The rate of chemical weathering isn’t the same everywhere—it depends on factors like climate, rock type, water flow, and biological activity. Warmer, wetter conditions speed up reactions, while fractures in rocks allow water to seep in and break them down over time. Understanding these factors helps explain how landscapes evolve.
Factors controlling the rate of chemical weathering:
There are a number of factors controlling the rate of chemical weathering:
• Organic activity in soils generates soil acidity (CO2) through decomposition and aids the retention of water through the build-up of organic matter, and biological activity promotes permeability.
• Climate controls weathering reactions by affecting the chemical kinetics of temperature (Arrhenius-type equation), creating a latitudinal gross pattern of chemical weathering rates. Rainfall influences vegetation type, biological activity in the soil, and water’s activity as a solvent.
• Fractures facilitate the mechanical breakdown and the ingress of fluids that catalyze chemical weathering. They originate in the regolith and also through tectonic strains.
• The kinetics of mineral reactions show that chemical weathering requires pore waters to be undersaturated with respect to the mineral being weathered. Once saturation is achieved, increasing the flowrate will not cause further reaction.

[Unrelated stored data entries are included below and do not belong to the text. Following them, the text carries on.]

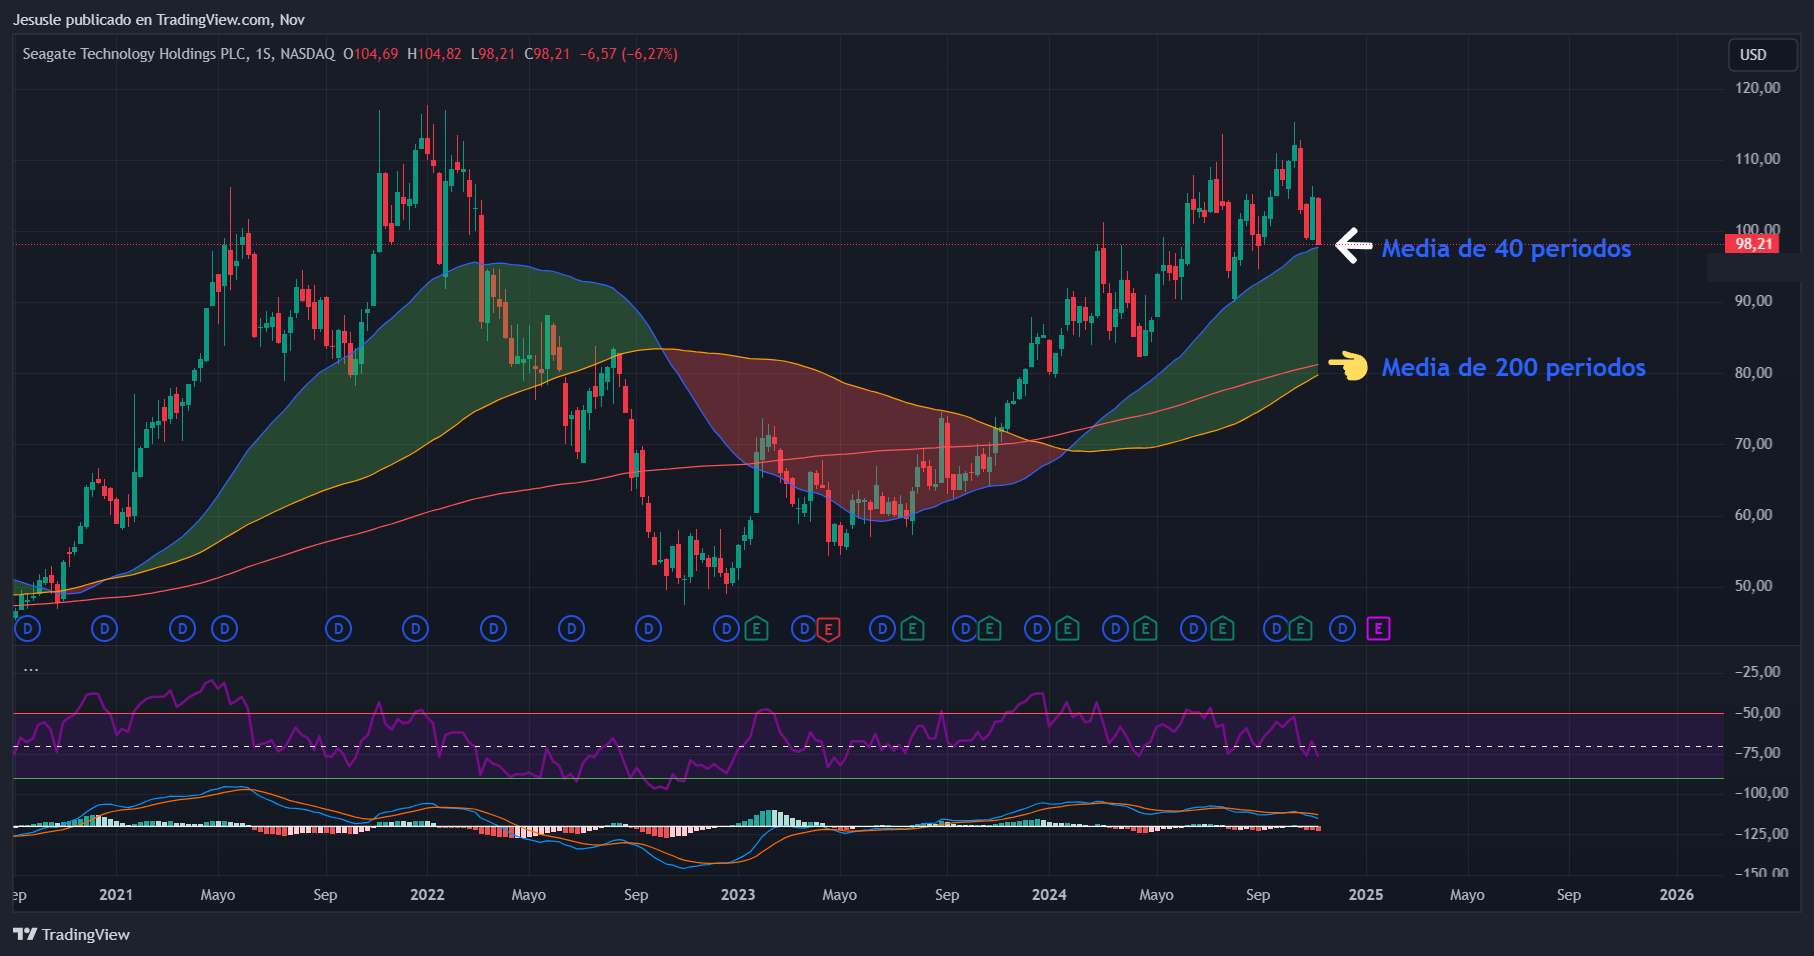
Task: Click the TradingView logo at bottom left
Action: click(71, 934)
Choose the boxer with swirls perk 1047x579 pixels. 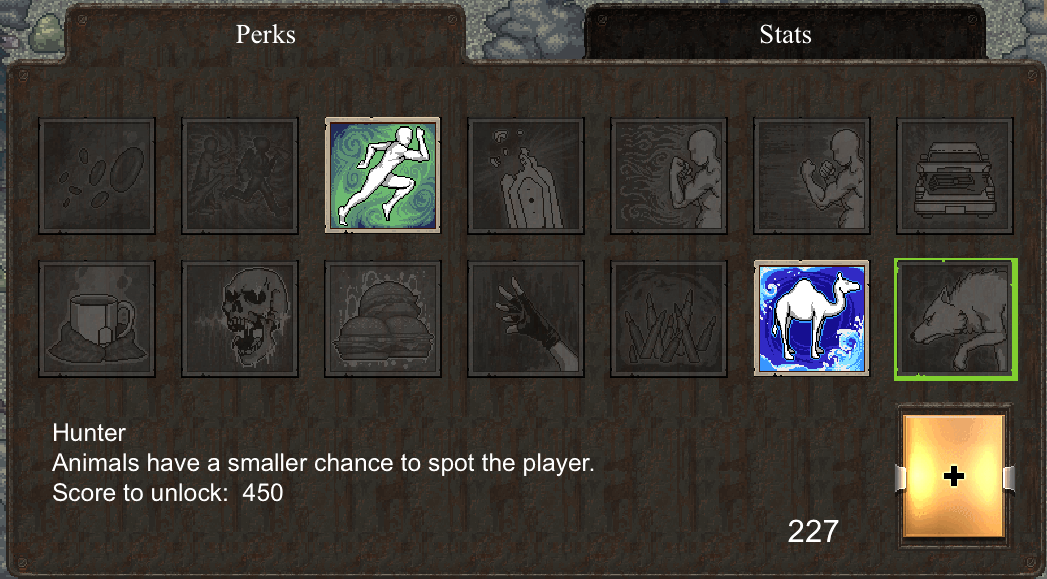668,176
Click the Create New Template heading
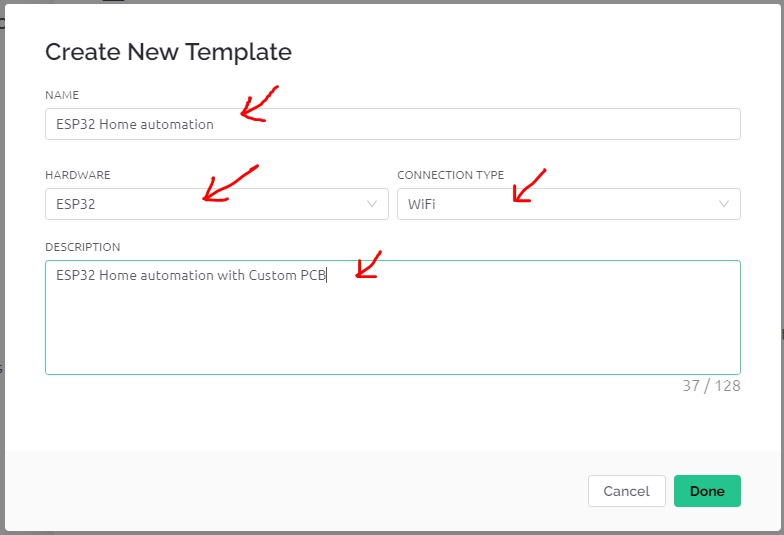 point(168,52)
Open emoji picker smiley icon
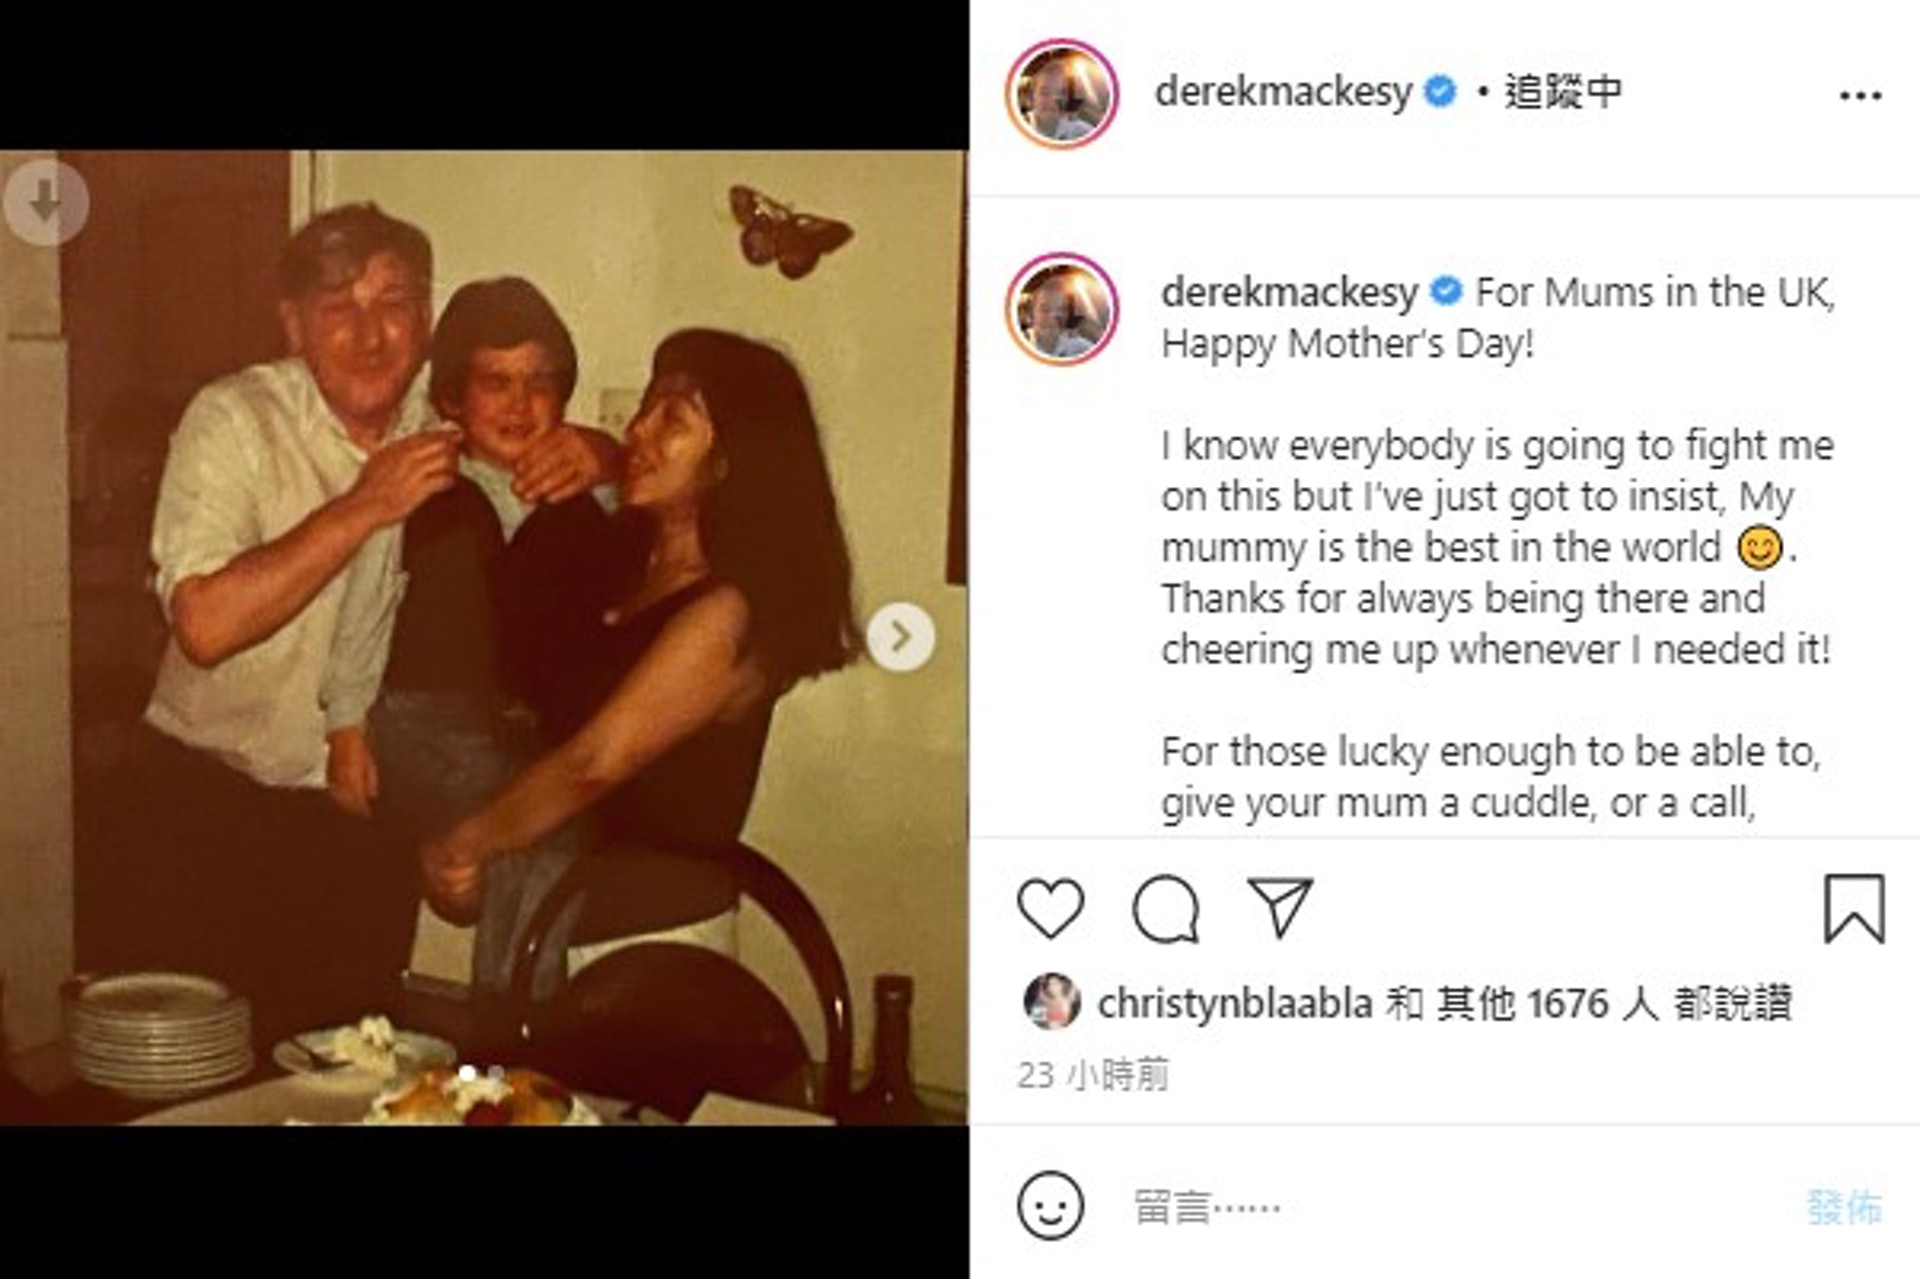This screenshot has width=1920, height=1279. [x=1050, y=1205]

In contrast, the rate of chemical weathering of evaporites depends on how quickly the saturated solution is removed by flushing. For relatively insoluble minerals, such as silicates, the rate of chemical weathering depends on the kinetics with which ions detach from crystal surfaces.

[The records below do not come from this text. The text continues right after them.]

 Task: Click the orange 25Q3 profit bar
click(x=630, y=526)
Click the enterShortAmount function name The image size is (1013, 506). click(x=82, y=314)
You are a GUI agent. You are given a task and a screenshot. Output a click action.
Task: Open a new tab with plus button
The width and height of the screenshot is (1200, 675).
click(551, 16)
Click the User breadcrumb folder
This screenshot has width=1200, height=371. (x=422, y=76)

• The stability of the mineral components to weathering is controlled by bedrock composition through their degree of polymerization, as illustrated by the Goldich series. Monomer silicates, such as olivine, weather most easily, while framework silicates, like quartz, resist weathering the most.

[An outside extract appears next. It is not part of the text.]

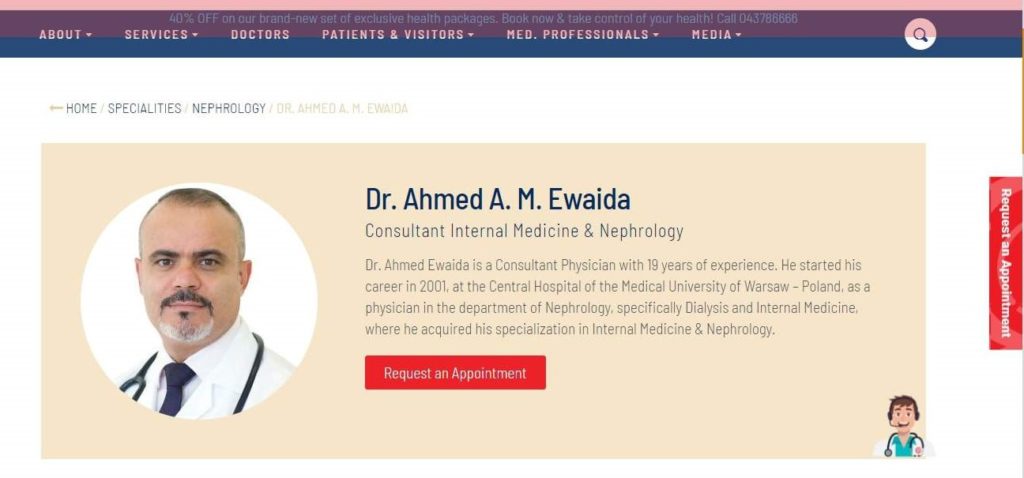The height and width of the screenshot is (478, 1024).
Task: Expand the MED. PROFESSIONALS dropdown
Action: coord(583,35)
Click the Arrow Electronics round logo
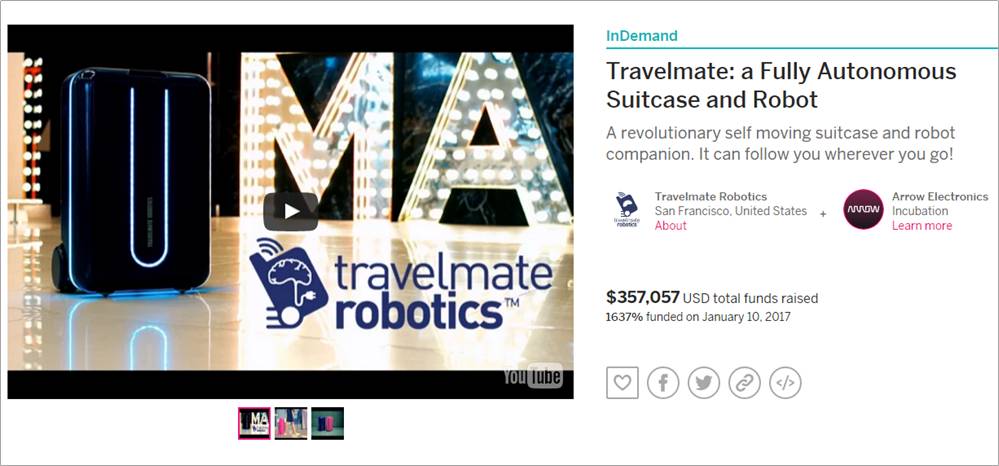The image size is (999, 466). point(863,209)
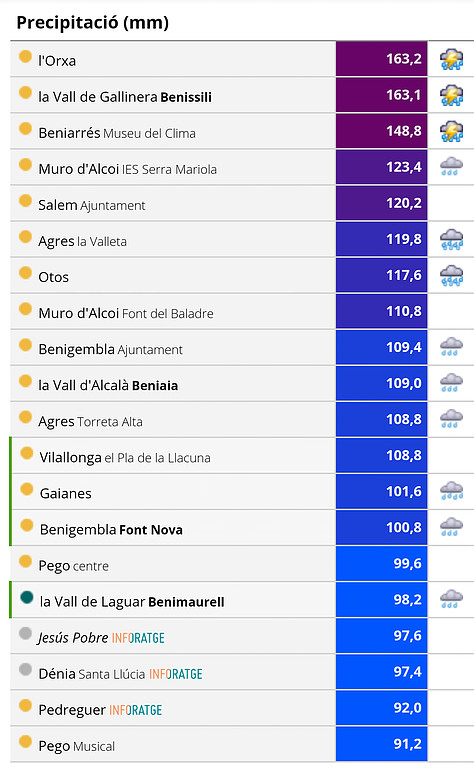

• Topography influences the rate of removal of regolith by erosion, which invigorates chemical weathering by subjecting new, fresh bedrock to weathering. Topography also controls drainage and, therefore, rates of flushing. Flow rates on mountainous slopes are high but flat, poorly drained slopes have very low flow rates.
• Chemical changes take time to occur. Weathering profiles seldom reach equilibrium with surface conditions.